(Work to complete)
Set down all of the data that follows word for word, without the images.

(Available data)
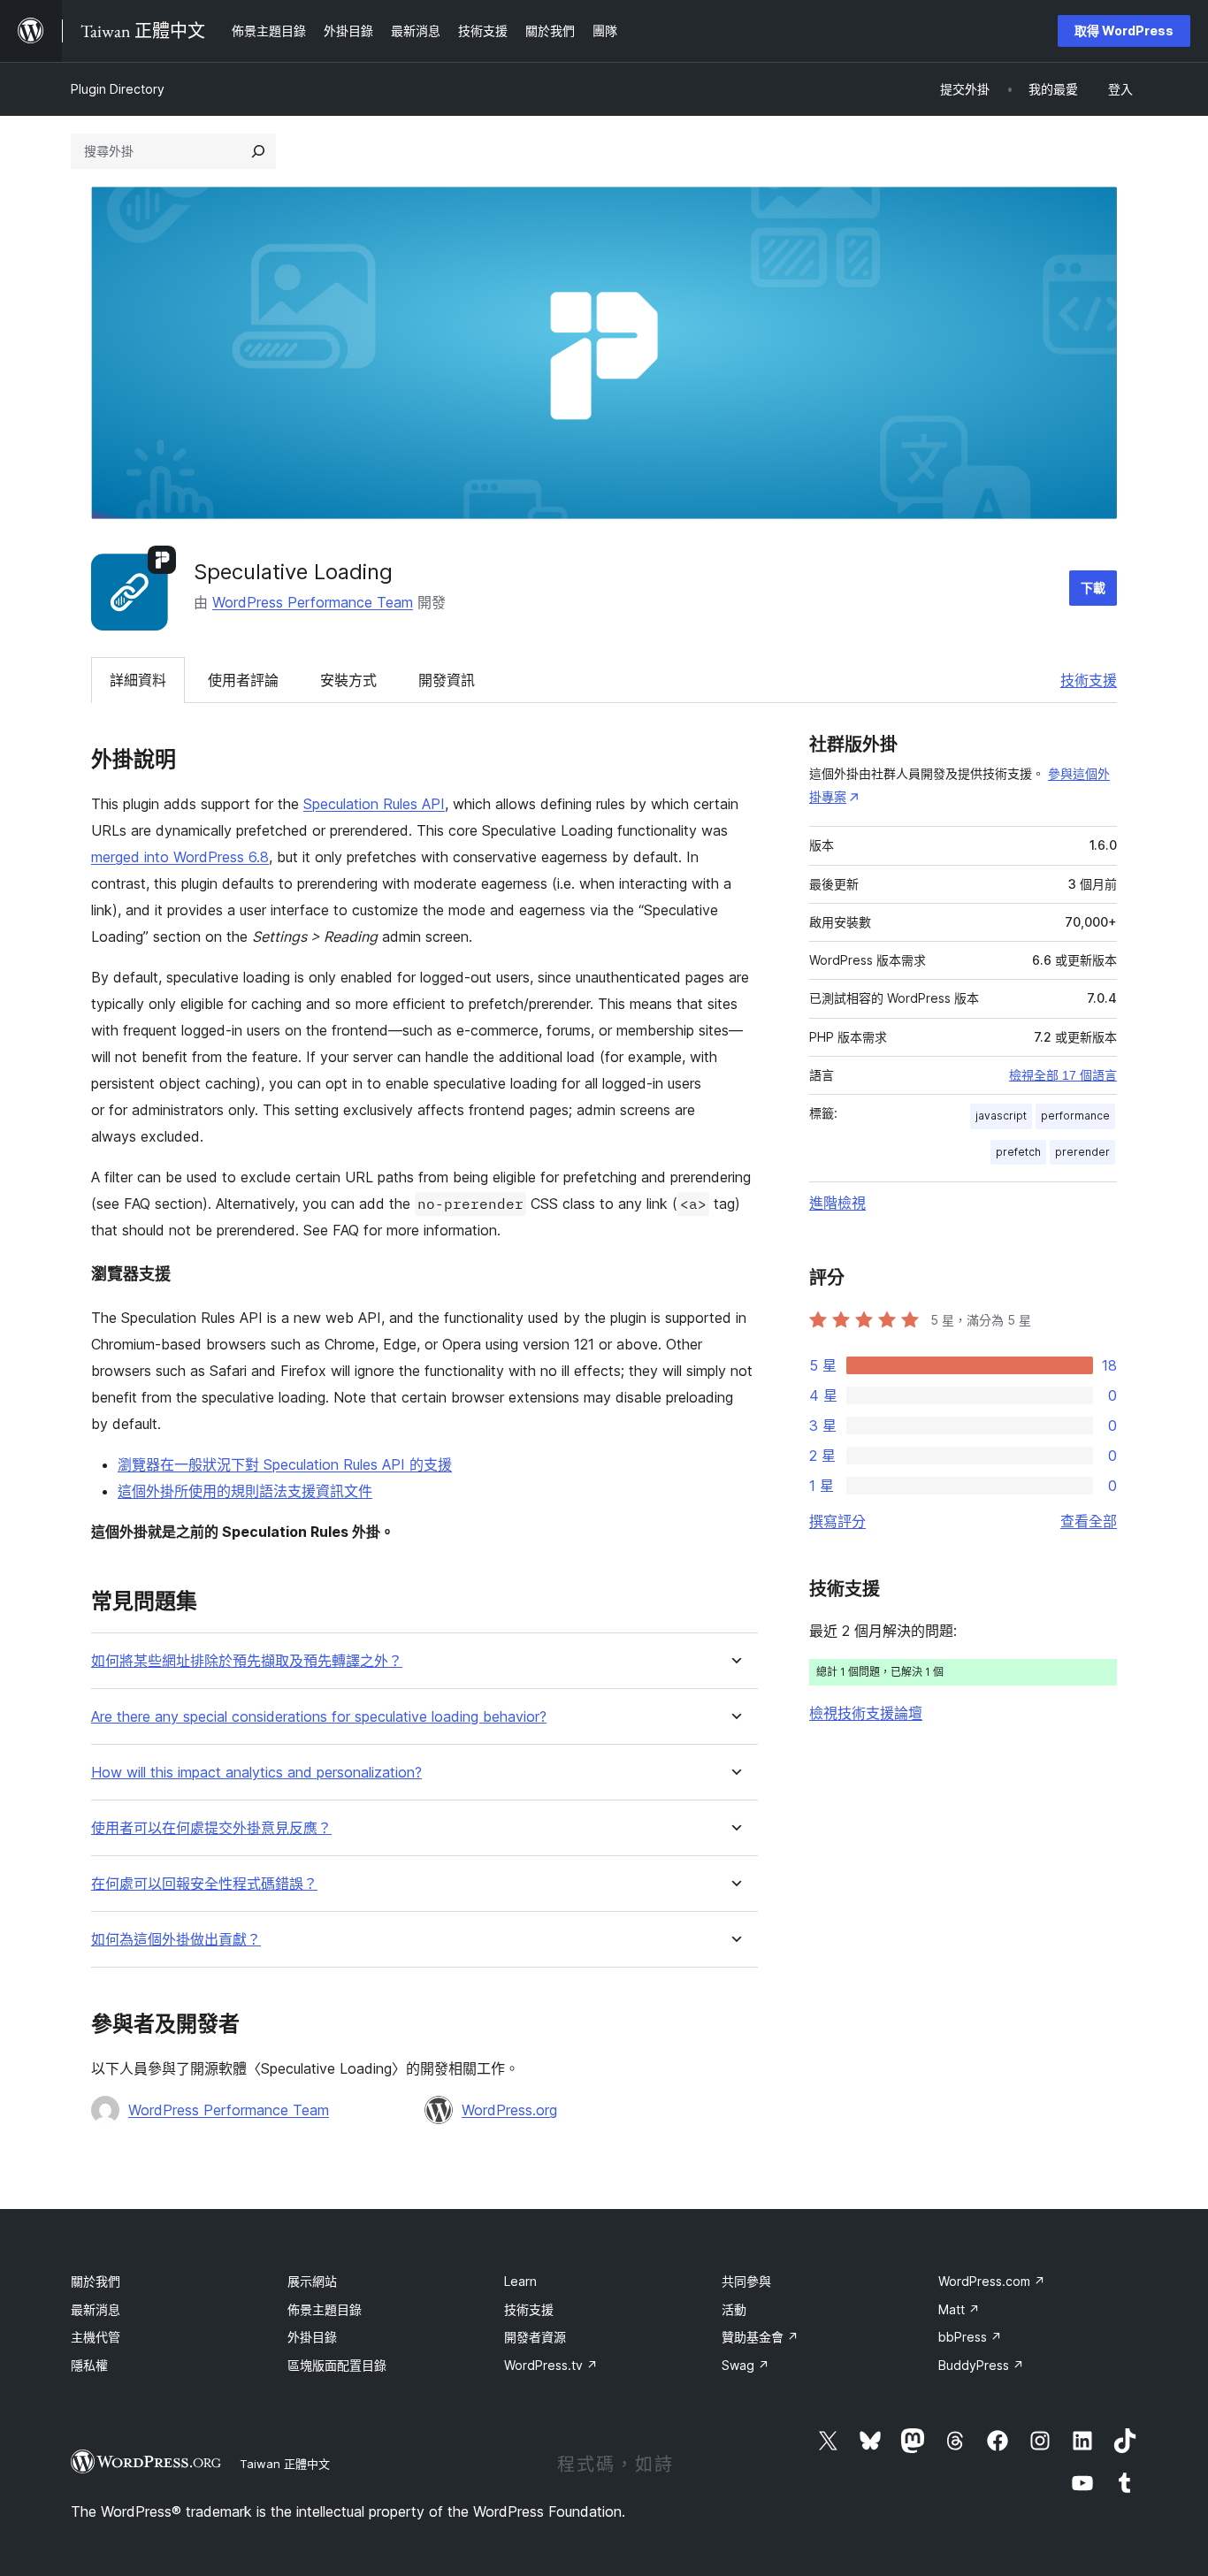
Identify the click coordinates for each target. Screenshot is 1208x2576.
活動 (734, 2309)
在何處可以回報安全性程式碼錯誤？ (204, 1884)
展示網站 (312, 2281)
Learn (520, 2281)
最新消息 (95, 2309)
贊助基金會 (760, 2336)
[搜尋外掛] (258, 151)
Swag (745, 2365)
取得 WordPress (1124, 30)
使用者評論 (243, 680)
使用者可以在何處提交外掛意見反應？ (211, 1828)
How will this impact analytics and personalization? (256, 1772)
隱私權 (89, 2365)
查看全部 (1088, 1521)
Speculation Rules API (374, 804)
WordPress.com (991, 2281)
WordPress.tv (551, 2365)
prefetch (1018, 1151)
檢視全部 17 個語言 (1063, 1075)
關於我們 (95, 2281)
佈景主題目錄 (324, 2309)
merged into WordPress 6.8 (180, 857)
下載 (1093, 587)
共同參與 (746, 2281)
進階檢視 (837, 1203)
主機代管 (95, 2336)
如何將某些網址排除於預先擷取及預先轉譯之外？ (246, 1661)
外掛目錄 (312, 2336)
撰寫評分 (837, 1521)
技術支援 (1088, 680)
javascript (1001, 1115)
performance (1075, 1115)
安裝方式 (348, 680)
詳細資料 (138, 680)
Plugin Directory (117, 88)
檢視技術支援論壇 (865, 1713)
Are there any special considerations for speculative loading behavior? (319, 1716)
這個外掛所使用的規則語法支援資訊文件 (245, 1491)
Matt (959, 2309)
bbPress (970, 2336)
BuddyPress (981, 2365)
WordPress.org (509, 2110)
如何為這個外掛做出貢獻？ (176, 1939)
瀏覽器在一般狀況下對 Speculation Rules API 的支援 (285, 1464)
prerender (1082, 1151)
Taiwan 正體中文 (285, 2464)
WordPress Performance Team (312, 602)
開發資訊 (446, 680)
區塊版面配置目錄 (336, 2365)
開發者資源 (535, 2336)
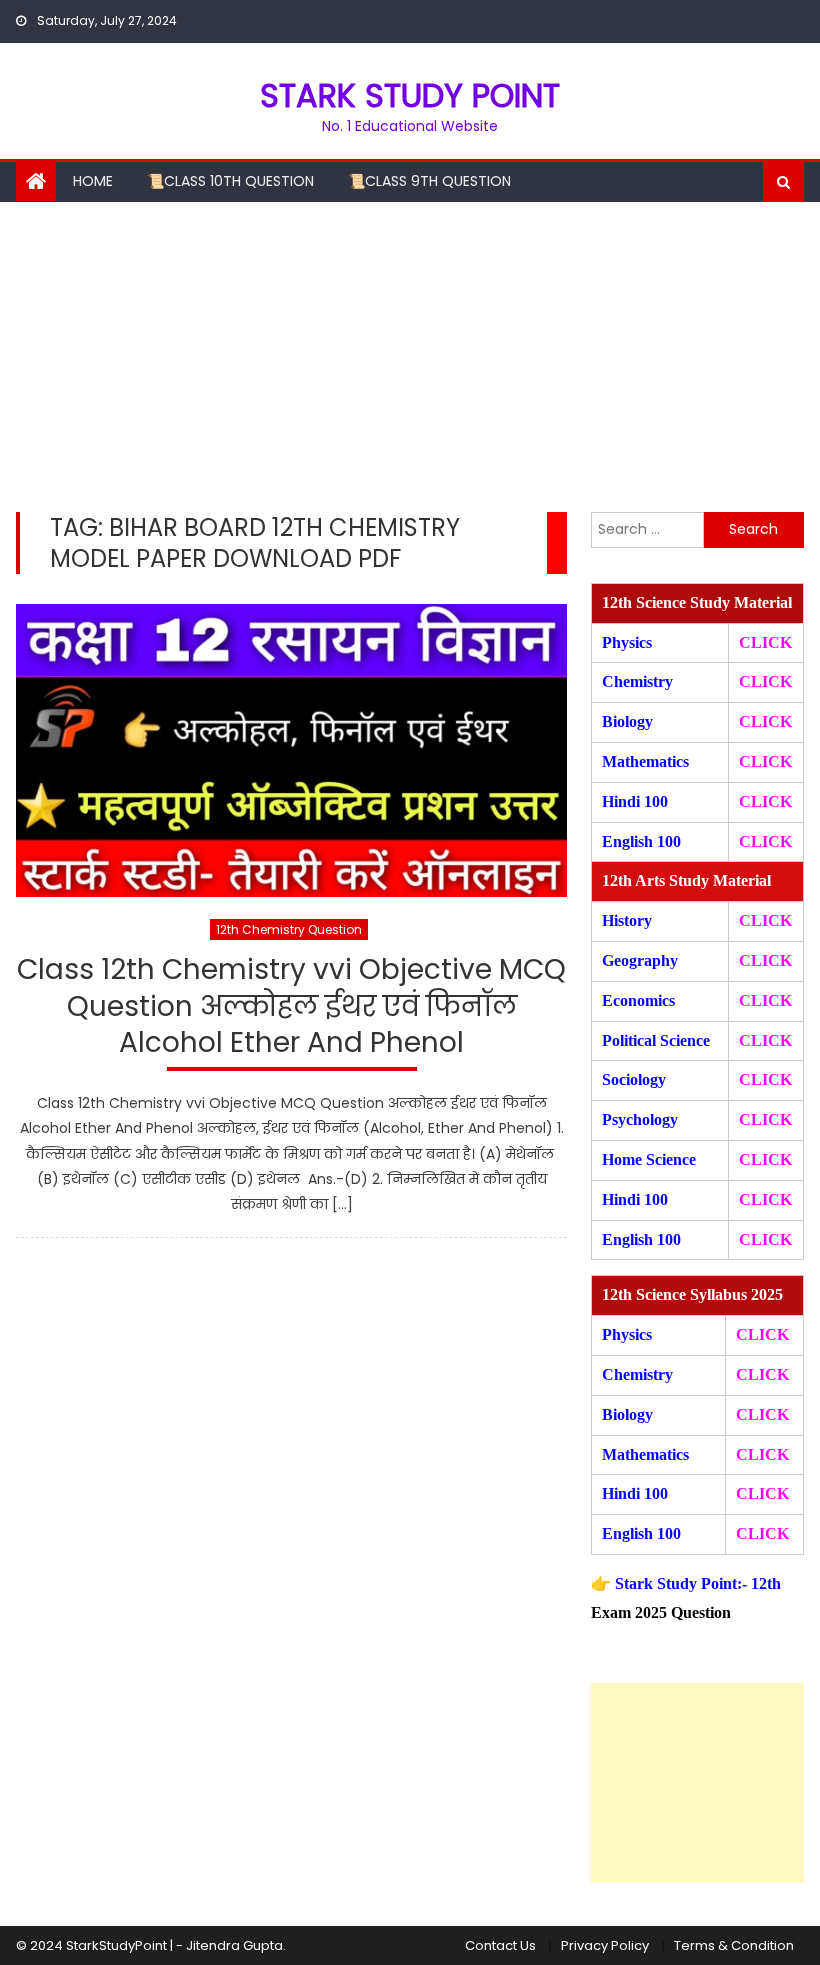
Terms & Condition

(Problem solution)
Identify the click coordinates for each target. Screenshot is 1208x2576.
活動 (734, 2309)
在何處可以回報安全性程式碼錯誤？ (204, 1884)
展示網站 (312, 2281)
Learn (520, 2281)
最新消息 (95, 2309)
贊助基金會 (760, 2336)
[搜尋外掛] (258, 151)
Swag (745, 2365)
取得 WordPress (1124, 30)
使用者評論 (243, 680)
使用者可以在何處提交外掛意見反應？ (211, 1828)
How will this impact analytics and personalization? (256, 1772)
隱私權 (89, 2365)
查看全部 (1088, 1521)
Speculation Rules API (374, 804)
WordPress.com (991, 2281)
WordPress.tv (551, 2365)
prefetch (1018, 1151)
檢視全部 17 個語言 (1063, 1075)
關於我們 (95, 2281)
佈景主題目錄 (324, 2309)
merged into WordPress 6.8 (180, 857)
下載 (1093, 587)
共同參與 (746, 2281)
進階檢視 (837, 1203)
主機代管 (95, 2336)
如何將某些網址排除於預先擷取及預先轉譯之外？ (246, 1661)
外掛目錄 (312, 2336)
撰寫評分 (837, 1521)
技術支援 (1088, 680)
javascript (1001, 1115)
performance (1075, 1115)
安裝方式 (348, 680)
詳細資料 (138, 680)
Plugin Directory (117, 88)
檢視技術支援論壇 (865, 1713)
Are there any special considerations for speculative loading behavior? (319, 1716)
這個外掛所使用的規則語法支援資訊文件 (245, 1491)
Matt (959, 2309)
bbPress (970, 2336)
BuddyPress (981, 2365)
WordPress.org (509, 2110)
如何為這個外掛做出貢獻？ (176, 1939)
瀏覽器在一般狀況下對 Speculation Rules API 的支援 (285, 1464)
prerender (1082, 1151)
Taiwan 正體中文 (285, 2464)
WordPress Performance Team (312, 602)
開發資訊 (446, 680)
區塊版面配置目錄 (336, 2365)
開發者資源 (535, 2336)
Terms & Condition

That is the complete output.